Karula Lara Corrêa

Simples Nacional está fora do REFIS

O presidente Michel Temer vetou o ingresso das empresas optantes pelo Simples Nacional ao Programa Especial de Regularização Tributária (PERT), conhecido como novo REFIS. Convertida em lei, a MP 783/2017, que trata da regularização tributária, prevê o parcelamento de débitos tributários em até 15 anos, aliado a um significativo desconto de juros e multa.

Publicada em julho deste ano, a Medida Provisória, em sua redação original, já não previa a possibilidade das micro e pequenas empresas se beneficiarem do programa de parcelamento. Contudo, alterações legislativas promovidas pela Câmara e pelo Senado, nos últimos meses, trouxeram esperança às empresas do Simples Nacional, que viam a chance de poder usufruir de tais benefícios.

Um dos pontos que barrou o ingresso foi a divergência entre Estados e Municípios. Ao abranger tributos federais, estaduais e municipais, o Simples Nacional torna-se um regime tributário de múltiplos credores: União, Estados e Municípios. Assim, eventual redução da multa e juros aplicados, e mesmo seu recebimento em longo prazo, teria que possuir o aval de todos, o que não ocorreu.
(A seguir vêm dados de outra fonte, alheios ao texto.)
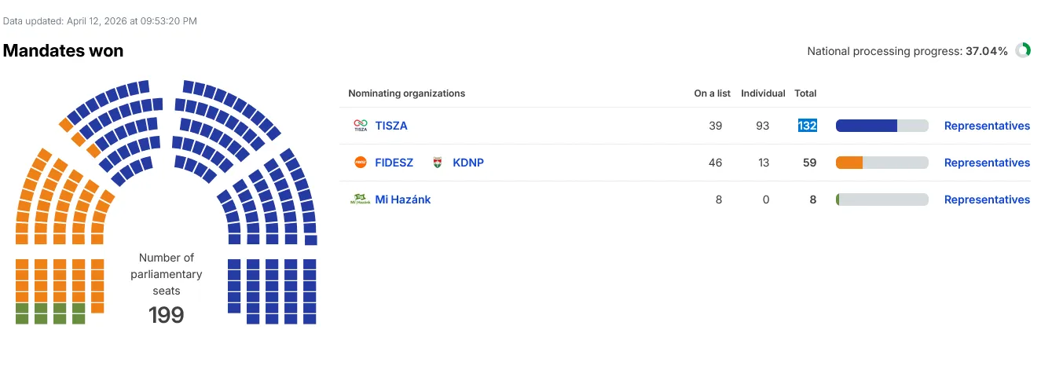Click the Nominating organizations column header
This screenshot has height=388, width=1052.
pos(406,93)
Não bastasse isso, houve problemas de ordem processual: a Lei n. 13.496/2017 não teria como alterar a Lei Complementar n. 123/2006, que trata do Simples Nacional, pois lei ordinária não pode mudar um dispositivo de lei complementar.

Por outro lado, o benefício da redução do valor da entrada do parcelamento foi mantido. Assim, se antes as empresas deveriam recolher 7,5% do valor do débito parcelado até dezembro/2017, esse montante foi agora reduzido para 5%, dando um fôlego ao fluxo de caixa do contribuinte.
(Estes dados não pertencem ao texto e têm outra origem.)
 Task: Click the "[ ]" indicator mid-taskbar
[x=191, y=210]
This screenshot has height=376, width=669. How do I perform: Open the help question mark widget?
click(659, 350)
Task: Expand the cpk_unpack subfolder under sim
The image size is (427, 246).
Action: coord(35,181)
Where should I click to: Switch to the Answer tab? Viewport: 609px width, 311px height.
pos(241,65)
Já para os beneficiados pelo REFIS, as regras foram aprovadas, sendo que o parcelamento deve ser efetuado, com o pagamento da 1ª parcela, até 31 de outubro. Em caso de dúvidas referentes à permanência no PERT, o empresário deve buscar uma consultoria jurídica e contábil atenta e eficaz, primordiais para evitar problemas futuros.